Gouverner la ville avec ses habitants, un si long chemin...
La puissance de la vague qui a balayé les vingt-cinq ans du mandat de Jean-Claude Gaudin était porteuse d’un rejet et d’immenses aspirations. Aspirations captées et revendiquées, peu ou prou, par le Printemps marseillais. Les premiers pas concrets de la nouvelle municipalité dans le champ de l’urbanisme et de l’habitat ont donc marqué une série de ruptures : rupture avec la tradition d’« Open Bar » pour les promoteurs ; proposition de modification du Plan Local d’Urbanisme par abaissement du seuil (de 80 à 30) obligeant les promoteurs à intégrer du logement social dans leurs opérations ; volonté affichée de produire massivement du logement à Noailles, où sont morts huit habitants dans l’effondrement de leurs immeubles le 5 novembre 2018…

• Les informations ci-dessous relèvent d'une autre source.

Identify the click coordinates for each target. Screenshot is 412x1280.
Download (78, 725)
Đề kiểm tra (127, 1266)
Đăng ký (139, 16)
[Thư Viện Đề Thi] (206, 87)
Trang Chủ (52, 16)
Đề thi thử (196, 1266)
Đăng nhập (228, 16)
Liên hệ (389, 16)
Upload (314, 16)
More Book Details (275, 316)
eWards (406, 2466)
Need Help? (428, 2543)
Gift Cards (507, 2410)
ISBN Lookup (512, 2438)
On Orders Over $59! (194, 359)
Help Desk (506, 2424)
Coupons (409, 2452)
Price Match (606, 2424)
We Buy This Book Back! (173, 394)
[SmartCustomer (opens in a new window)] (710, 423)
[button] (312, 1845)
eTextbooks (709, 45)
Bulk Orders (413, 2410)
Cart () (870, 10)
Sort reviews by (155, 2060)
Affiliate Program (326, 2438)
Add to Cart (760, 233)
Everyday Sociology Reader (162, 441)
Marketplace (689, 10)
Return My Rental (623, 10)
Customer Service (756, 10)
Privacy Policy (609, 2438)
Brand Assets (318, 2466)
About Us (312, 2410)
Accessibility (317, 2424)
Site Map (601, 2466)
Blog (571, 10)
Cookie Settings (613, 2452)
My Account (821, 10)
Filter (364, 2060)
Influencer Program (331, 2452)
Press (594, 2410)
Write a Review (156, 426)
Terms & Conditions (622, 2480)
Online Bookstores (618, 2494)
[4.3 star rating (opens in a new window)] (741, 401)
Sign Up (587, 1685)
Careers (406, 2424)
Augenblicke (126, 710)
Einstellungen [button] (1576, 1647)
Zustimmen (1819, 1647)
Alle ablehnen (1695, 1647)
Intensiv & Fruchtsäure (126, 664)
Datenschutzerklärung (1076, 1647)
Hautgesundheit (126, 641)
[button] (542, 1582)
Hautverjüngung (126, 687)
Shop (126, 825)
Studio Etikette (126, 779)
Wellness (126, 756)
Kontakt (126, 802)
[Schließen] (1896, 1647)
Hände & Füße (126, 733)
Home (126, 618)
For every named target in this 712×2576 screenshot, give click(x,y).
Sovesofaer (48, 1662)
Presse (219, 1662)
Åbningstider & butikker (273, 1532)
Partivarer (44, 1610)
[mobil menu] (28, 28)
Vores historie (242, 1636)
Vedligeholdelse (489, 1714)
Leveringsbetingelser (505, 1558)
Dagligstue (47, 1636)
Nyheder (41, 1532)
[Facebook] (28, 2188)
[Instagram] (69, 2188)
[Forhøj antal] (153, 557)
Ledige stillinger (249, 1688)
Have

Mais ces annonces se heurtent à la dure réalité du bricolage anti-démocratique de la Métropole, et du hold-up que la majorité LR de l’institution a réalisé sur les principaux outils d’aménagement. Devant cette arrogance des battus désavoués par les électeurs et rejetés par le tissu associatif et solidaire, l’enjeu pour la nouvelle majorité est d’être capable de s’engager réellement dans une dynamique de coconstruction à tous les étages, avec les associations et au-delà avec les habitants. C’est-à-dire rompre avec la verticalité historique du pouvoir municipal, et avec la tradition des partis historiques.
Car du côté du mouvement associatif, une chemin important a été fait depuis le 5 Novembre 2018 et les milliers de délogés : solidarité concrète, travail collectif, exigences communes, foisonnement d’initiatives dans les quartiers. Et exigence de mettre en œuvre non pas une démocratie de façade, consultative, mais faire vivre une nouvelle culture pour « fabriquer la ville » ensemble. Notamment pour construire une nouvelle « charte du relogement » réellement protectrice et répondre à la demande de quinze associations et collectifs d’être réellement dans la gouvernance stratégique du Projet partenarial d’aménagement et de ses outils, que ce soit au niveau central ou au micro local.
Sur ces enjeux, les réponses attendues de la Ville, de l’État et de la Métropole seront un point de basculement. Ou pas. Ce sera un test pour l’ensemble des grands projets urbains jusqu’ici menés sans les habitants, comme le projet « Quartiers libres » à la Belle de Mai, ou encore la fuite en avant immobilière de l’établissement public Euroméditerranée.
Porter une politique sociale de l’habitat implique un rapport de force, et pour la mener malgré les forces hostiles, la municipalité doit s’appuyer sur l’énergie militante des habitants et collectifs. Il existe des outils, créés par la loi, qui permettent d’aider à renforcer le pouvoir d’agir des habitants (Comités d’initiative et de consultation d’arrondissement, tables de quartiers, conseils citoyens). Mais leur mise en œuvre est aujourd’hui très inégale, imparfaite et freinée. La Ville a aussi proposé des outils d’éducation populaire comme les Maisons de la citoyenneté annoncées. Le mode d’élaboration et de coconstruction de ces « communs » ou « tiers lieux » reste cependant encore flou.
Gouverner la ville avec ses habitants est peut-être un long chemin, mais c’est un enjeu majeur. Sur ce champ, les citoyens actifs attendent des élus du Printemps marseillais de dépasser le discours et de produire des avancées réelles.